Show every line of the data where the word "coordinates" can be found.

**Provided information**
>>
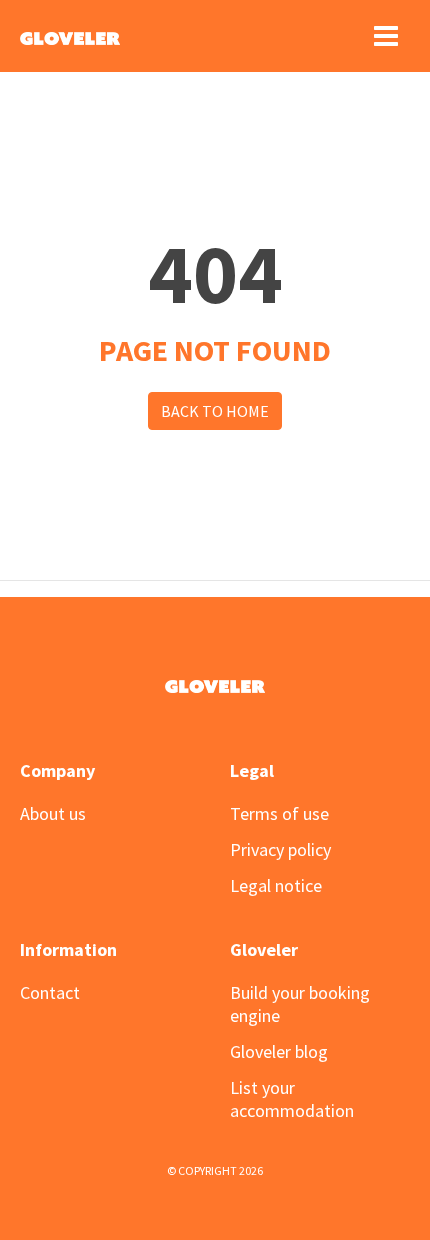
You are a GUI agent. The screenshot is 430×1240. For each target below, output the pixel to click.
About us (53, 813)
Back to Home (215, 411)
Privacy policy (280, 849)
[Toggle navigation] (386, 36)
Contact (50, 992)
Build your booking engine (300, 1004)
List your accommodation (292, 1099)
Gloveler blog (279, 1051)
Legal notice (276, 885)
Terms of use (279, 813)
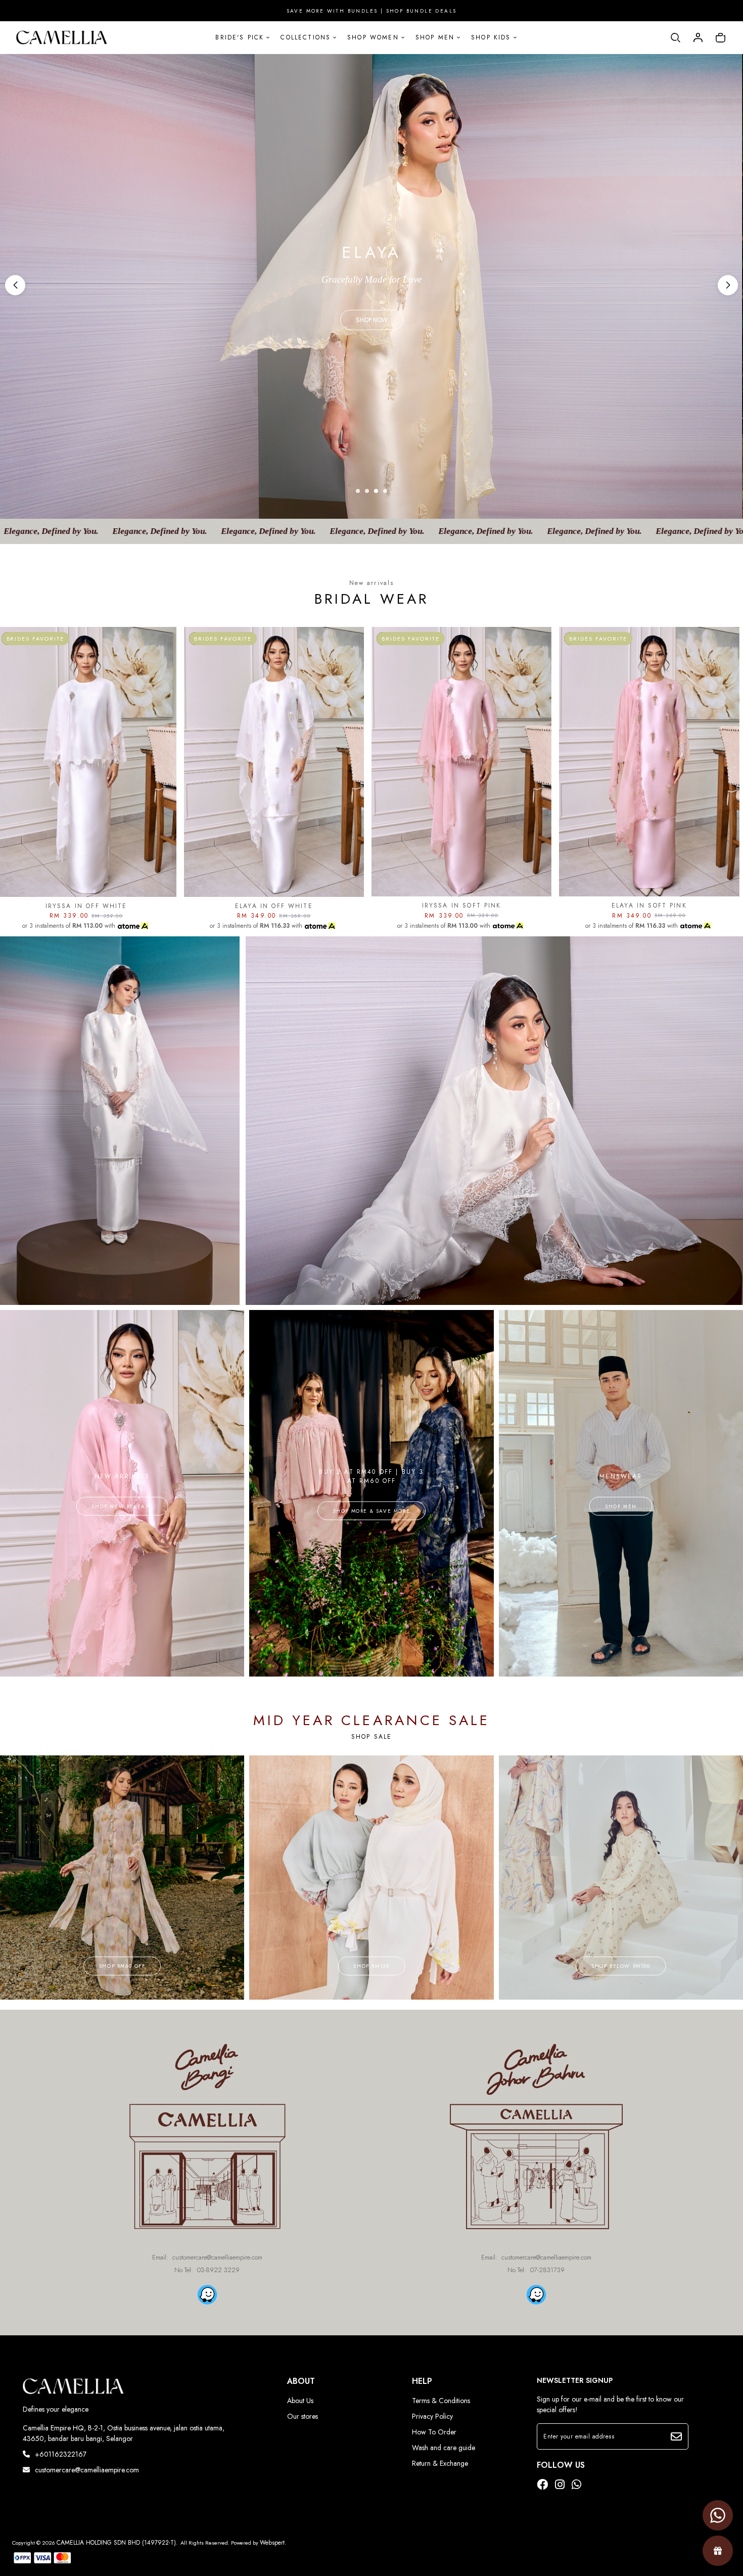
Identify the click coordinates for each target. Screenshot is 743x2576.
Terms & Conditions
<<
>>
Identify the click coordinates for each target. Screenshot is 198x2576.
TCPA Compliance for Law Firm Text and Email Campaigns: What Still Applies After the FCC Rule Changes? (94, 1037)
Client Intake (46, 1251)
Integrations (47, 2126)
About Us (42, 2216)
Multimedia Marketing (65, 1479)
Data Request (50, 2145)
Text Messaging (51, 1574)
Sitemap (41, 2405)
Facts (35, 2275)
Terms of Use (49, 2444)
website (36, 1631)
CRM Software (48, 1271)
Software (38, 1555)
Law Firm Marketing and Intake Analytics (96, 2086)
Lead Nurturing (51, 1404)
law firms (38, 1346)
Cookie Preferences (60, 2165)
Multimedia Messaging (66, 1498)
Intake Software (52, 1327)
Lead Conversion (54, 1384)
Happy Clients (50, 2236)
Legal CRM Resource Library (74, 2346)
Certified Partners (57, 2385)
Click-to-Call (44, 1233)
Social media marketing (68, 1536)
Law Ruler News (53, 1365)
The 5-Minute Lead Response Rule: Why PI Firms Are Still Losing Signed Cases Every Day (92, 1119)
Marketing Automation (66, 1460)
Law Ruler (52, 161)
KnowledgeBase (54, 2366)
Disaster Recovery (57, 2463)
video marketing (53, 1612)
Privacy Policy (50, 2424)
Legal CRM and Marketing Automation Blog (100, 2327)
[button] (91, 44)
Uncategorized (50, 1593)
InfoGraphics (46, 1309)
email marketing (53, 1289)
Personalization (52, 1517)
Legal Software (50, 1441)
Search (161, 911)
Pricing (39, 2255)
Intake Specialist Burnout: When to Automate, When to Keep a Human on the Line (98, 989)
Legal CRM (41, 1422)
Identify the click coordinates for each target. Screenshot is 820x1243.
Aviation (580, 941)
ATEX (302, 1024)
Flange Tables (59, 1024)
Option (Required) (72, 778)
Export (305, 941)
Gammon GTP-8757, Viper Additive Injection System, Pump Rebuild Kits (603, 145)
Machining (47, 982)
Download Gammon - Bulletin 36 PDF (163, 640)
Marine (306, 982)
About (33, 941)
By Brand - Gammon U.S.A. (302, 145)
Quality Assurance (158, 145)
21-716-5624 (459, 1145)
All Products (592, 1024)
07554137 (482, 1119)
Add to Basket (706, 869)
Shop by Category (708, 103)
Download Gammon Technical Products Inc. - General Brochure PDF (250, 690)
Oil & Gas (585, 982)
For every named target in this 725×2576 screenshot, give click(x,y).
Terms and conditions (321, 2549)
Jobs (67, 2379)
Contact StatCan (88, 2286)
<<
**Answer to this exercise**
Identify the click coordinates for each target. Screenshot is 743x2576.
Identify the click coordinates for each target. Screenshot is 198x2576.
Identify the click coordinates for each target. Screenshot is 820x1243.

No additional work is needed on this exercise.